**TASK PROMPT**
Output nothing but the lines from the one holding "Visit the @starboxing tagged profile" to the end of the listing. Reproduce them exactly, without the pictures.
━━ DATA IN THIS EXERCISE ━━
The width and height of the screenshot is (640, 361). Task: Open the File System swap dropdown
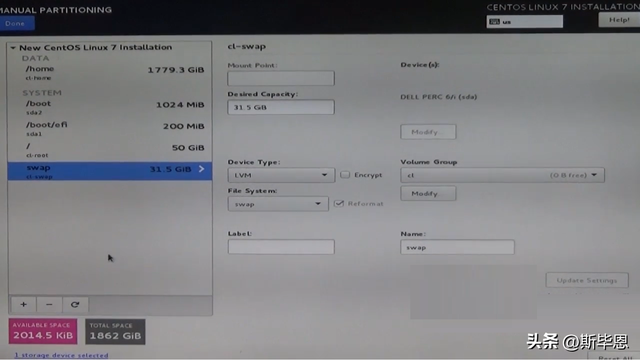(278, 204)
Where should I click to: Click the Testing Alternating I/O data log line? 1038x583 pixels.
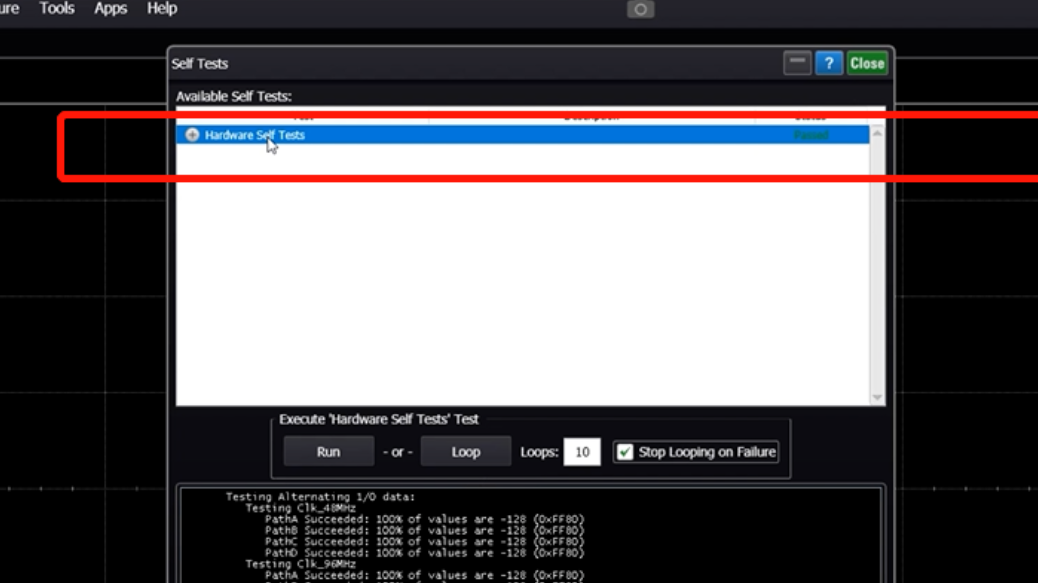[320, 497]
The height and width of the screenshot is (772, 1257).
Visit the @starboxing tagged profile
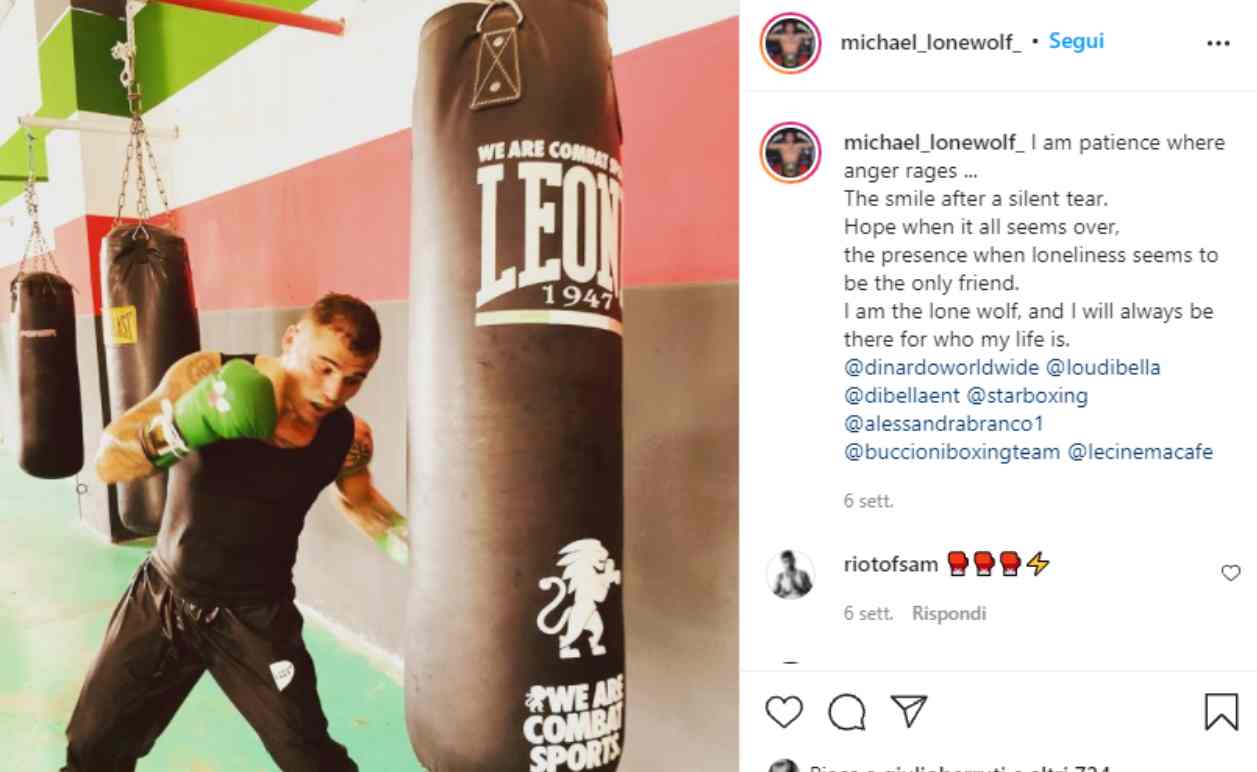(x=1027, y=395)
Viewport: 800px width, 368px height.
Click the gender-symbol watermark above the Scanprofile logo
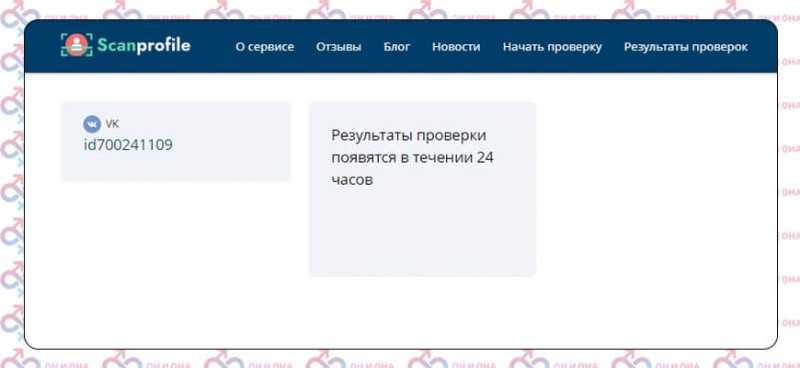click(122, 10)
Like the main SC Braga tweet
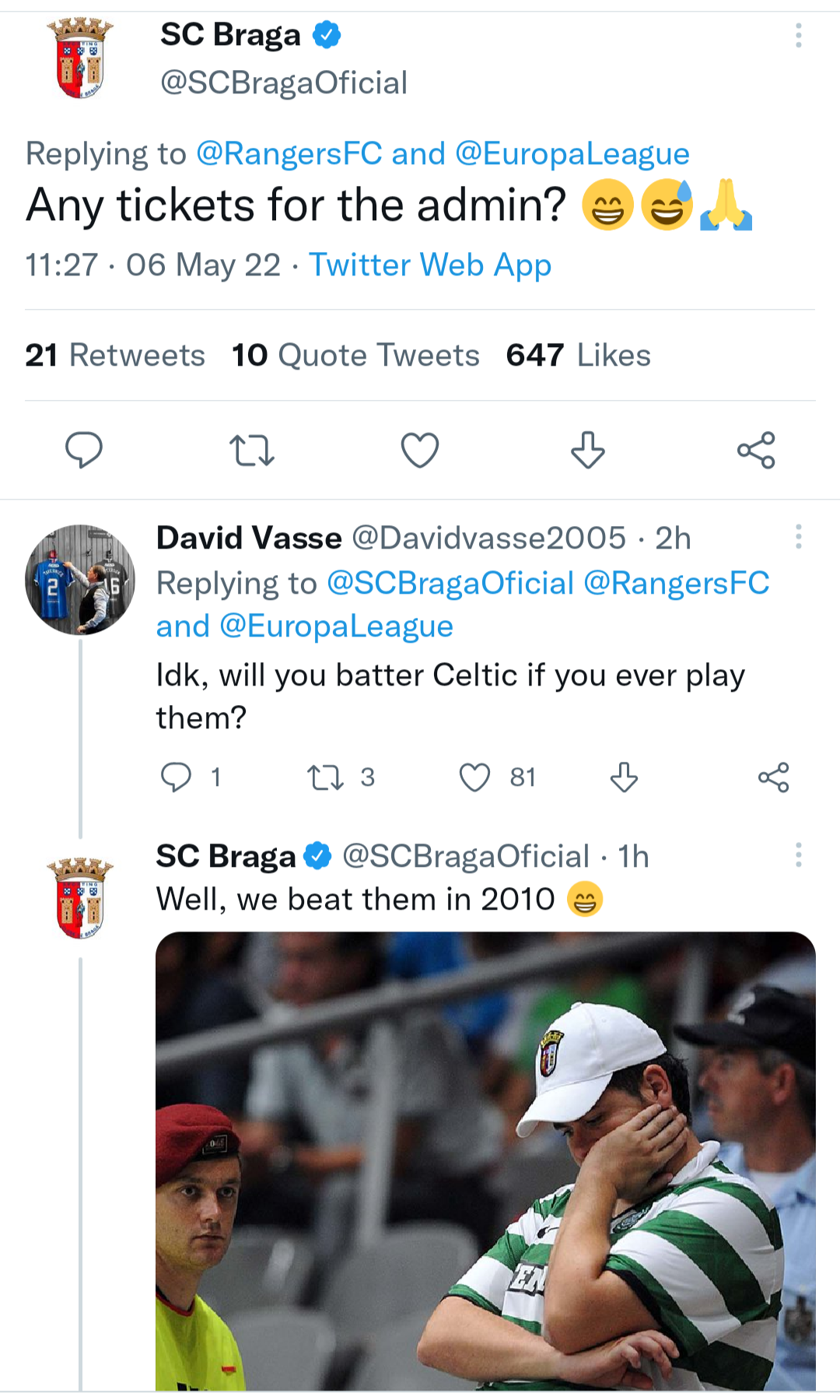 tap(420, 450)
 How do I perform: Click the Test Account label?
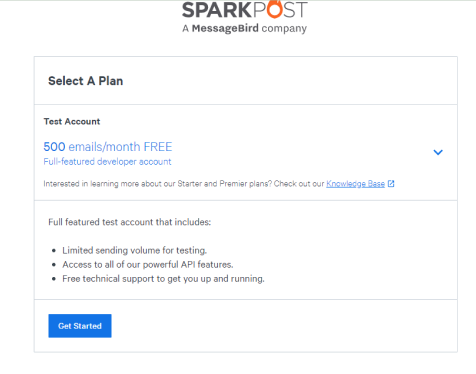72,121

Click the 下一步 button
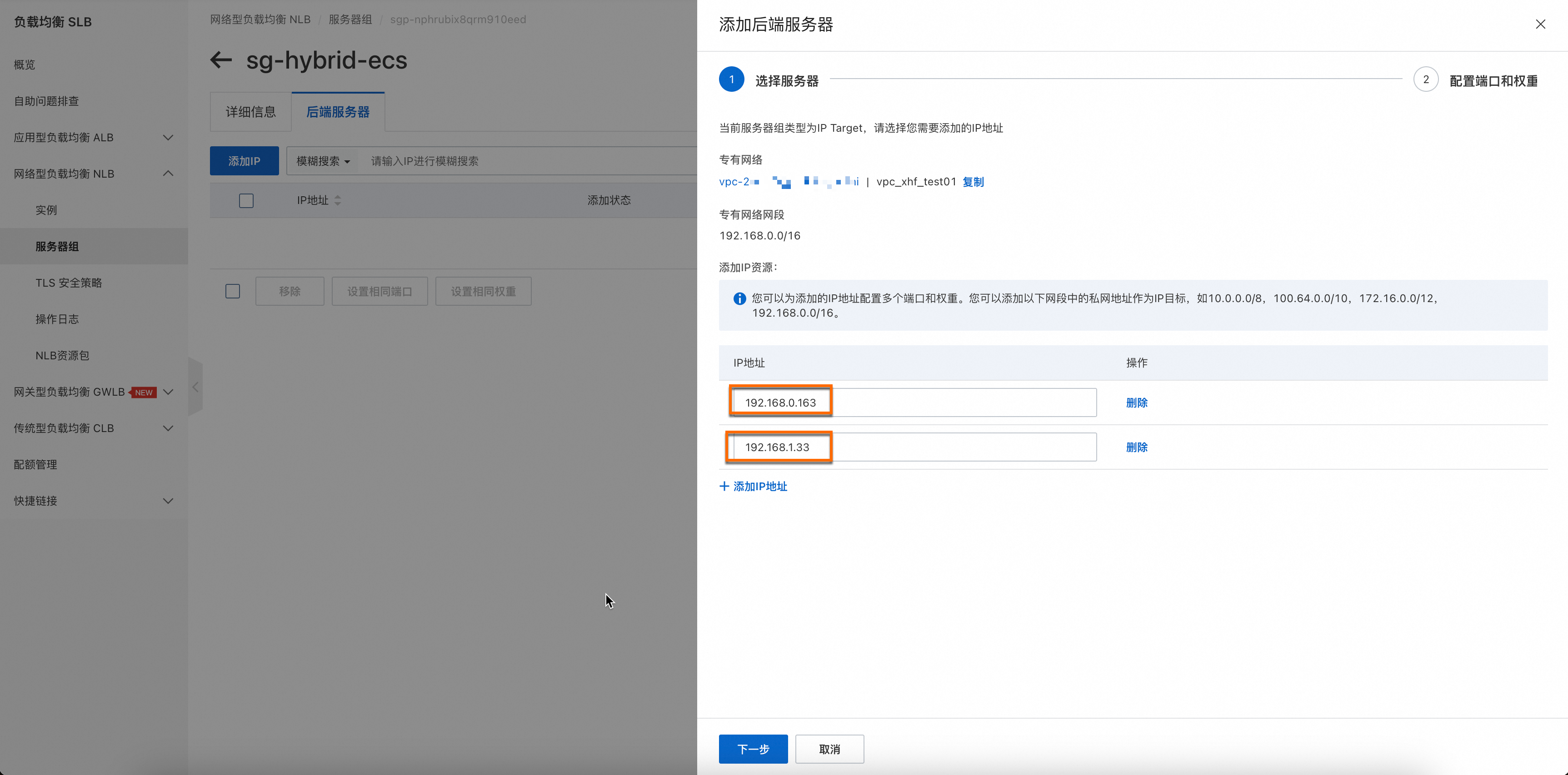(753, 749)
━━━
**SOLVED PROBLEM**
Visit the @starboxing tagged profile
(x=1027, y=395)
Viewport: 800px width, 368px height.
Click the gender-symbol watermark above the Scanprofile logo
click(122, 10)
Like the main SC Braga tweet
 tap(420, 450)
 How do I perform: Click the Test Account label?
72,121

Click the 下一步 button
(753, 749)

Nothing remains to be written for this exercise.